---- Data provided

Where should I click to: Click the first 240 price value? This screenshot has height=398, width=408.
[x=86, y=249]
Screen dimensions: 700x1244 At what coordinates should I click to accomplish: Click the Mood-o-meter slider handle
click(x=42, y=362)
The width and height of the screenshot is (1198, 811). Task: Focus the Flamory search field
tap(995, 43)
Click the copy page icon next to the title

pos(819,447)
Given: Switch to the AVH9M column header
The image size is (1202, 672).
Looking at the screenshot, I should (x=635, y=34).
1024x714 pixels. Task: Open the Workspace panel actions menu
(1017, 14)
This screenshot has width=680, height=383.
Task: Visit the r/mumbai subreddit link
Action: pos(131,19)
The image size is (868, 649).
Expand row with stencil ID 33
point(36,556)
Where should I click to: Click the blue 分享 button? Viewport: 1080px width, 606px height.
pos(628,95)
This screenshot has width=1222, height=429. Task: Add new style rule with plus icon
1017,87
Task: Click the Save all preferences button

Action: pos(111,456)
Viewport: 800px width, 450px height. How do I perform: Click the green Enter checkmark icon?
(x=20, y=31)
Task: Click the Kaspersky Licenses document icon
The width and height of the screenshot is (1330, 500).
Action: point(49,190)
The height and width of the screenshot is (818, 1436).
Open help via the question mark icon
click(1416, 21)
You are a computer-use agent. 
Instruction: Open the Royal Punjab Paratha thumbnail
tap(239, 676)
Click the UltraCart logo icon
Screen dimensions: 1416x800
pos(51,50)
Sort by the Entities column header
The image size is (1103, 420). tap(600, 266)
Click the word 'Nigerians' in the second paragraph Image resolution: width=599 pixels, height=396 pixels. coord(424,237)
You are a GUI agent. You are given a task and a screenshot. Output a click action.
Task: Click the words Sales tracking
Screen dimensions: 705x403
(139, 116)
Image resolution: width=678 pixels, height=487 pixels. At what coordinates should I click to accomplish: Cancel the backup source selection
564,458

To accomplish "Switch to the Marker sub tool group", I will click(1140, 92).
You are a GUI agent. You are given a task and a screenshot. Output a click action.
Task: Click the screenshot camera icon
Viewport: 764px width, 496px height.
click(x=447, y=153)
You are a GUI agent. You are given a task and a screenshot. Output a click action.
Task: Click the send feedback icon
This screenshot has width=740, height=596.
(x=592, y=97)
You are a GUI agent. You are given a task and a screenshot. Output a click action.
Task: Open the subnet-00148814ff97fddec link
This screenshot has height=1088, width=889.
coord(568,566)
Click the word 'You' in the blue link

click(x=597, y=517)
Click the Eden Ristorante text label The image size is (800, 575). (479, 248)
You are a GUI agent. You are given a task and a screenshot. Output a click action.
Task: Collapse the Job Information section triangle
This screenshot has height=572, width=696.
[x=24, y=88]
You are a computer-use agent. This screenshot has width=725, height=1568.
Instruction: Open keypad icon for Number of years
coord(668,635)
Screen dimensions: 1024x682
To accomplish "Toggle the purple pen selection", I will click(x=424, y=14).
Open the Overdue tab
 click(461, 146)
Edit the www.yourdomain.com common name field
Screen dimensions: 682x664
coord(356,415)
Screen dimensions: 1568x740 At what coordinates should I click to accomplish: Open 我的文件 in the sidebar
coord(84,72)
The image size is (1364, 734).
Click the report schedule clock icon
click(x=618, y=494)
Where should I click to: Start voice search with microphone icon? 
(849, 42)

--------

→ Problem
Once you reach the line that holds "This screenshot has width=740, height=596.", print it and every line after it through the end of the records, word for word.

→ Answer space
This screenshot has width=740, height=596.
(x=592, y=97)
You are a GUI agent. You are given a task and a screenshot. Output a click action.
Task: Open the subnet-00148814ff97fddec link
This screenshot has height=1088, width=889.
coord(568,566)
Click the word 'You' in the blue link

click(x=597, y=517)
Click the Eden Ristorante text label The image size is (800, 575). (479, 248)
You are a GUI agent. You are given a task and a screenshot. Output a click action.
Task: Collapse the Job Information section triangle
This screenshot has height=572, width=696.
[x=24, y=88]
You are a computer-use agent. This screenshot has width=725, height=1568.
Instruction: Open keypad icon for Number of years
coord(668,635)
Screen dimensions: 1024x682
To accomplish "Toggle the purple pen selection", I will click(x=424, y=14).
Open the Overdue tab
 click(461, 146)
Edit the www.yourdomain.com common name field
Screen dimensions: 682x664
coord(356,415)
Screen dimensions: 1568x740 At what coordinates should I click to accomplish: Open 我的文件 in the sidebar
coord(84,72)
The image size is (1364, 734).
Click the report schedule clock icon
click(x=618, y=494)
Where should I click to: Start voice search with microphone icon? 
(849, 42)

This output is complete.